大和国のスーパーには「ヤマト認証マーク」のついた野菜がずらりと並んでいた。

赤い円のシールが貼られていない商品は、すべて棚から撤去されている。


まひろは、淡い水色のパーカーに濃いベージュのハーフパンツ。首には小さなタオルを巻き、かごを両手で抱えていた。

棚に残った白菜を見つめながら、無垢な声を出す。


「ねぇミウおねえちゃん……なんでマークがない野菜は売っちゃいけないの?

これ、ぜんぜん普通に見えるのに……」


隣のミウは、薄紫のブラウスにロングスカート。髪をゆるくまとめ、耳元でイヤリングを揺らしながら、ふんわりと笑った。

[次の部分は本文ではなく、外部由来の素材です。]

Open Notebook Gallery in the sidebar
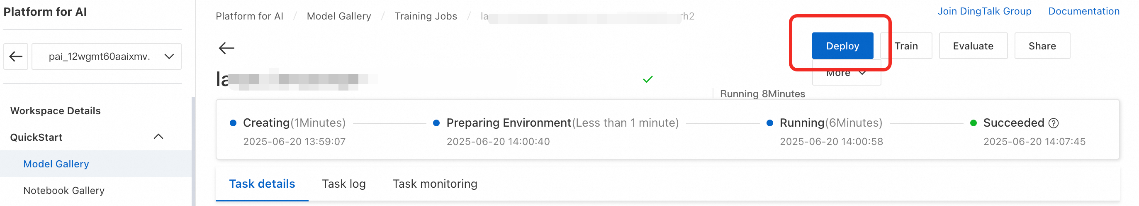The height and width of the screenshot is (206, 1139). (64, 190)
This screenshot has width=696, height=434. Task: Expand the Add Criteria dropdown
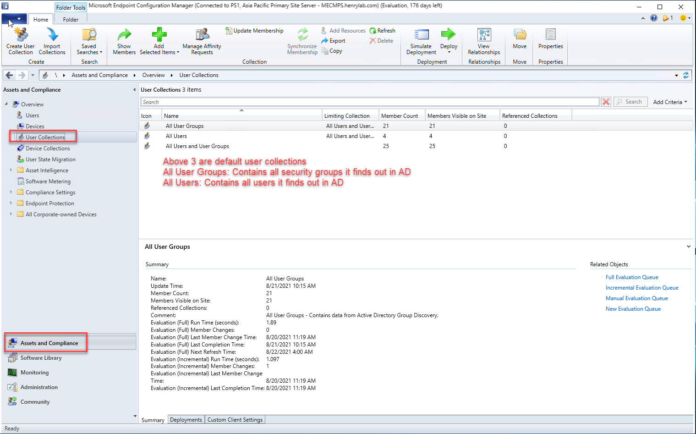(x=670, y=102)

「え〜♡ だってマークがついてないと“安心”できないでしょ?

ヤマト認証は、大和国が未来を守るっていう約束なんだよぉ♡」


コメント欄には「認証大事!」「赤いマーク=安心」「未来の食卓ありがとう」の声が流れた。





老人の声


店の隅では、年配の男性が紙袋を握りしめていた。

彼の服は色あせたシャツに古びた帽子。手には小銭が握られていたが、レジは受け付けない。


「これまでの野菜で十分食べてきたのに……」


彼の言葉は小さく、すぐに背後の警備ドローンが近づいてきた。

「不適切な発言を確認しました。記録します」


その映像はすぐにネット軍のデータベースに送られる。





無垢とふんわり同意


まひろはかごを抱えたまま、瞳を揺らして言った。

「ぼく……ただ“普通の野菜も食べられるんじゃないかな”って思っただけなのに、全部マークつきになっちゃった……」


ミウはイヤリングを指で軽くつまみ、やわらかな笑みを浮かべた。

「え〜♡ でもその方がいいんだよぉ。

みんなが同じマークの野菜を食べれば、未来も一つにまとまるんだから♡」


コメント欄は「そうだ!」「未来は赤いマークで守られる」「安心ありがとう」で溢れていた。





結末


暗い部屋で、緑のフーディを羽織った**Z(ゼイド)**がスーパーの監視映像を眺めていた。

画面には赤いマークのシールが自動で貼られる様子が映っている。


Zは低く笑った。

「食卓は記憶だ。

赤い印を貼るだけで、人は“安心”を食べたと思い込む。